Naming The Harm in Full
A Scottish court finds prolonged domestic abuse was a significant factor in a partner’s death, setting a landmark precedent
On 27 July 2023, Kimberly Milne climbed over the barrier of a bridge above the A90 in Dundee and fell to her death. Nearly three years later, her estranged husband, Lee Milne, has been convicted of culpable homicide in a Scottish court.
He did not physically push her. But the court found that his sustained abuse was a significant contributing factor in her death. This is a landmark moment: the first jury conviction anywhere in Britain where prolonged domestic abuse has been found to make someone criminally responsible for a partner’s suicide.
A case built on pattern - not a single act
At the centre of the prosecution, led by the Crown Office and Procurator Fiscal Service, was a question the justice system has often struggled to answer:
Can someone be held criminally responsible for a death they did not directly cause - but may have driven?
In this case, the answer was yes. But that answer wasn’t built on one moment. It was built on a course of conduct. Evidence presented in court showed months of sustained abuse - physical violence, coercive control, intimidation, and repeated breaches of bail conditions.
Witnesses described Kimberly “cowering” in public. CCTV captured distress and confrontation in the hours before her death. She spoke to professionals about “mental torture” and living in fear. Taken individually, these incidents are serious. Taken together, they form something more, a sustained environment of harm. The court accepted that this environment could not be separated from the outcome.

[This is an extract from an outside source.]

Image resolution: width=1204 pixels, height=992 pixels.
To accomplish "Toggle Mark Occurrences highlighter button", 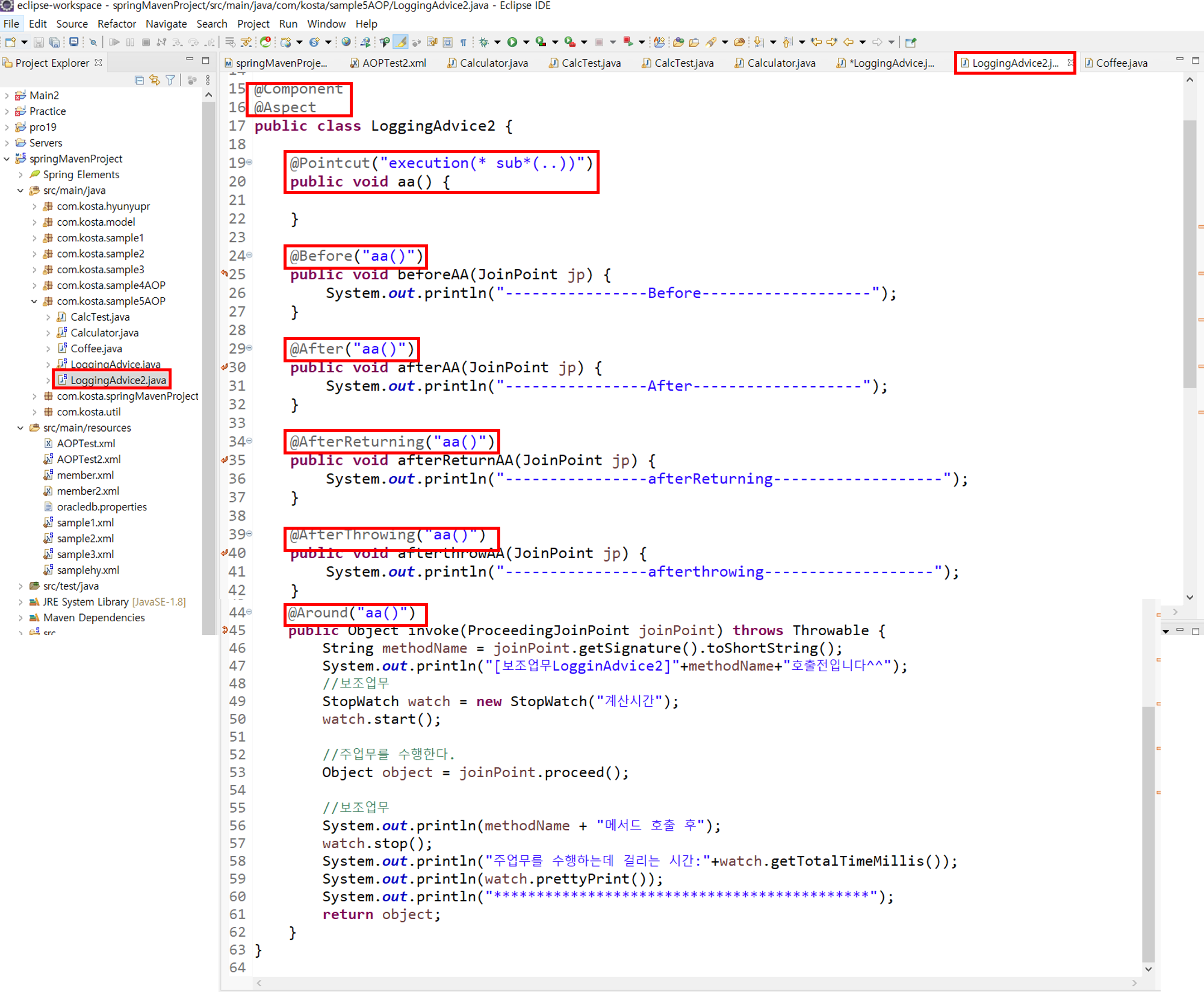I will click(x=401, y=42).
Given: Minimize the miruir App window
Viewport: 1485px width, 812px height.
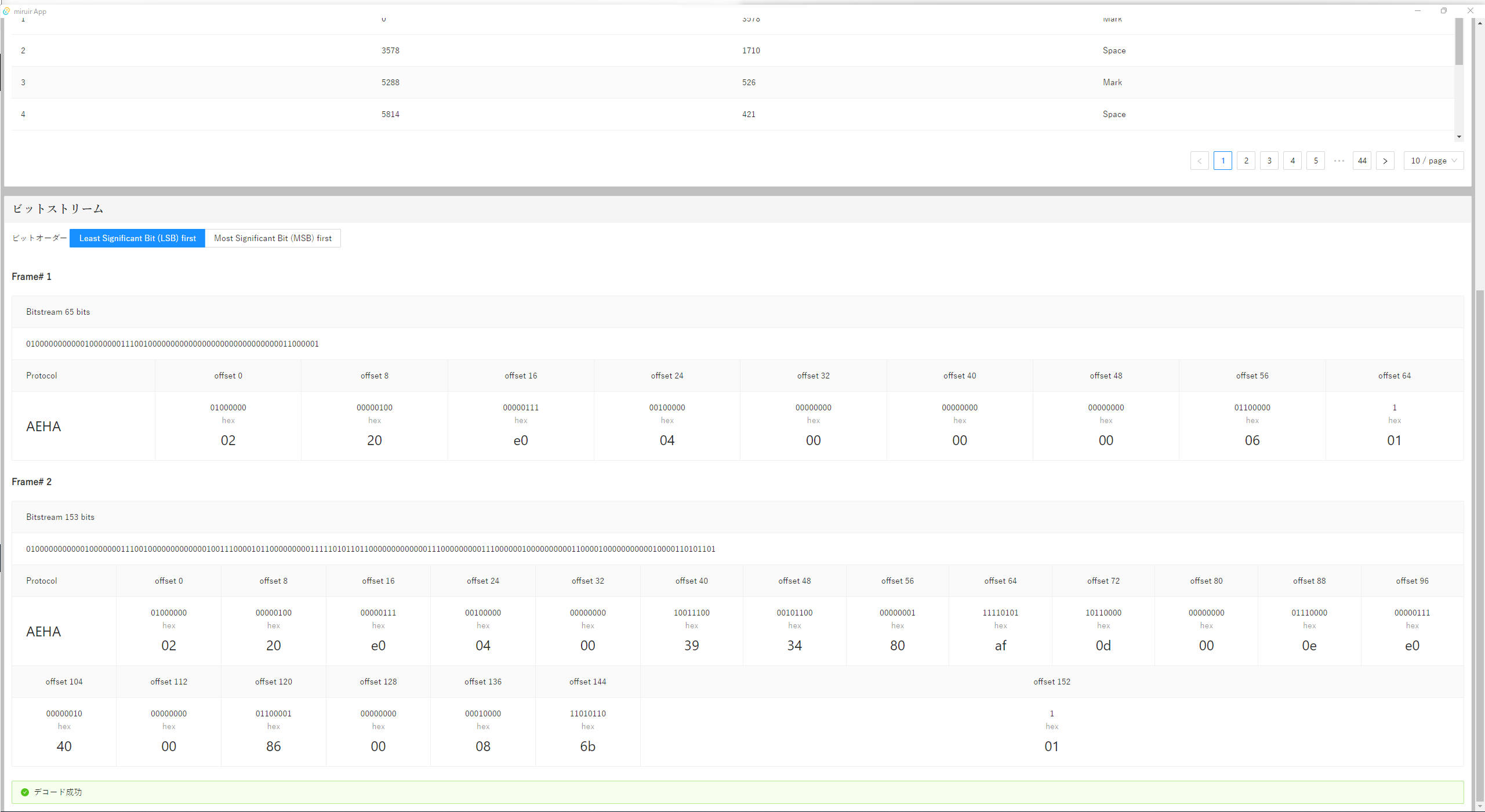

Coercive control - recognised in full
This case brings coercive control into sharper legal focus. Not as background. Not as context. But as something central. Coercive control often operates without a single defining moment. It builds - through repetition, pressure, and the gradual erosion of autonomy.
In Kimberly’s case, that included:
Being shouted at, restrained, and assaulted
Being isolated and made to feel responsible for her partner’s well-being
Facing threats of self-harm if she tried to leave
Living in a state of fear and instability
She tried to leave. More than once. What followed was escalation - a pattern widely recognised in abusive relationships, but still too often misunderstood in practice.
This ruling does more than acknowledge coercive control.
It recognises its cumulative impact over time - and that, in some cases, that impact can be fatal.
Moving beyond “why didn’t she leave”
Cases like this often become entangled in a familiar question: why didn’t she leave?
The reality is more complex. Leaving is not a single decision. It is a process - often a dangerous one. Threats escalate. Control tightens. Risk increases. Kimberly’s attempts to leave were met with manipulation and pressure. Her options narrowed, not expanded.
What this case does is shift the focus. Away from questioning the actions of the person experiencing harm - and towards examining the behaviour of the person causing it.
That shift matters.
Mental health - part of the picture, not the explanation
Kimberly had a history of mental health struggles. That was part of the evidence before the court. But it was not treated as a standalone explanation for her death. Instead, the prosecution demonstrated how those vulnerabilities were exploited.
That the abuse she experienced interacted with her mental state - intensifying it, shaping it, and contributing to a point of crisis. This is an important distinction. It resists a common framing where mental health is used to individualise harm - separating it from external factors. This ruling does the opposite.
It recognises that a person can be vulnerable, and still be harmed in ways that are legally - and criminally - relevant.
A shift in accountability - within a Scottish context
This conviction sits within Scottish law, under the offence of culpable homicide. It does not automatically change the legal position in England and Wales. But it does carry wider significance.
There has been a comparable case in England - involving Nicholas Allen -but it did not result from a contested jury verdict in the same way. That makes this ruling distinct. It demonstrates - in a courtroom, before a jury - that:
responsibility can extend beyond direct physical acts
harm can be cumulative and still meet a criminal threshold
sustained domestic abuse can be recognised as a contributing cause of death
That is a meaningful shift, even beyond Scotland.
A wider conversation - quietly building
Across the UK, there is growing recognition of how domestic abuse operates in reality.
Campaigners and advocates - including voices like Sharon Holland - have long highlighted the cumulative nature of harm, and the need for systems to reflect that more accurately.
This case adds weight to that conversation. It provides a clear example of what it looks like when the full picture is examined - and when responsibility is not limited to a final act.
MYH reflection: naming what has always been there
For many, this ruling will not feel new. It will feel like recognition.
Recognition that harm can build quietly. That control can operate without being visible all the time. The impact of abuse does not end when the abuse becomes harder to see. What this case does is bring that into the legal frame.
It shows that patterns matter. That context matters. That cumulative harm matters. And that responsibility does not disappear simply because the final moment looks different.
This ruling cannot change what happened to Kimberly. But it does something important: it refuses to treat her death as something that happened in isolation - and places responsibility where it belongs.